Carbonylierungsverfahren nach Anspruch 28, wobei der olefinisch ungesättigte aliphatische Kohlenwasserstoff ausgewählt ist aus der Gruppe bestehend aus Ethylen, Propylen, 1-Buten, 1-Penten, 1-Hexen, 1-Octen, 1-Decen, 1-Dodecen, 1-Octadecen, 2-Buten, 2-Methylpropen (Isobutylen), Isoamylen, 2-Penten, 2-Hexen, 3-Hexen, 2-Hepten, Cyclohexen, Propylendimeren, Propylentrimeren, Propylentetrameren, 2-Ethylhexen, Styrol, 3-Phenyl-1-propen, Butadien, 1,3-Cyclohexadien, 1,4-Cyclohexadien, 1,7-Octadien, 3-Cyclohexyl-1-buten, Allylalkohol, Hex-1-en-4-ol, Oct-1-en-4-ol, Vinylacetat, Allylacetat, 3-Butenylacetat, Vinylpropionat, 1-Vinyl-3-cyclohexen, Allylpropionat, Allylbutyrat, Methylmethacrylat, 3-Butenylacetate, Vinylether, Vinylmethylether, Allylethylether, n-Propyl-7-octenoat, Methyl 1-decenoat, 3-Butennitril, 5-Hexenamid, Methyloleat, Sojabohnenöl und Rizinusöl.
Carbonylierungsverfahren nach Anspruch 24, wobei das Carbonylierungsverfahren in Gegenwart eines Lösungsmittels durchgeführt wird, das ausgewählt ist aus der Gruppe bestehend aus gesättigten Kohlenwasserstoffen, aromatischen Kohlenwasserstoffen, Ethern, Aldehyden, Ketonen, Nitrilen und Aldehydkondensationsprodukten.
Carbonylierungsverfahren nach Anspruch 24, wobei das Verfahren in Anwesenheit eines freien Phosoxophitliganden durchgeführt wird, der ausgewählt ist aus den Phosoxophitliganden, die durch die Formeln in Anspruch 1 dargestellt sind.
Carbonylierungsverfahren nach Anspruch 24, wobei das Molverhältnis des Phosoxophitligandens zu dem Gruppe-VIII-Übergangsmetall größer ist als ungefähr 3/1 und kleiner als ungefähr 100/1.
Carbonylierungsverfahren nach Anspruch 24, wobei die Temperatur des Carbonylierungsverfahrens höher ist als ungefähr 30°C und niedriger als ungefähr 200°C.
Carbonylierungsverfahren nach Anspruch 24, wobei der Gesamtdruck des Carbonylierungsverfahrens höher ist als ungefähr 1 psia (7 kPa) und niedriger als ungefähr 10.000 psia (68.948 kPa).
Carbonylierungsverfahren nach Anspruch 24, wobei der Kohlenmonoxidpartialdruck höher ist als ungefähr 1 psia (7 kPa) und niedriger als ungefähr 1.000 psia (6.895 kPa) und wobei in einem Hydroformylierungsverfahren der Wasserstoffpartialdruck größer ist als ungefähr 5 psia (35 kPa) und niedriger als ungefähr 1.000 psia (6.895 kPa).

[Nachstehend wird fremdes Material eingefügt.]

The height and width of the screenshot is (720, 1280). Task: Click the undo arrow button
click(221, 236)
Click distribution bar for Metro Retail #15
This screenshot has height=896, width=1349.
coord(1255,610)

Carbonylierungsverfahren nach Anspruch 37, wobei das H₂/CO-Molverhältnis von gasförmigem Wasserstoff zu Kohlenmonoxid größer ist als ungefähr 1/10 und kleiner als ungefähr 100/1.
Carbonylierungsverfahren nach Anspruch 28, wobei das Verfahren ein Hydroformylierungsverfahren ist und wobei die Verfahrenstemperatur größer ist als ungefähr 30°C und kleiner als ungefähr 150°C.
Carbonylierungsverfahren nach Anspruch 24, wobei die Konzentration des Übergangsmetalls größer ist als ungefähr 10 ppm und kleiner als ungefähr 1.000 ppm.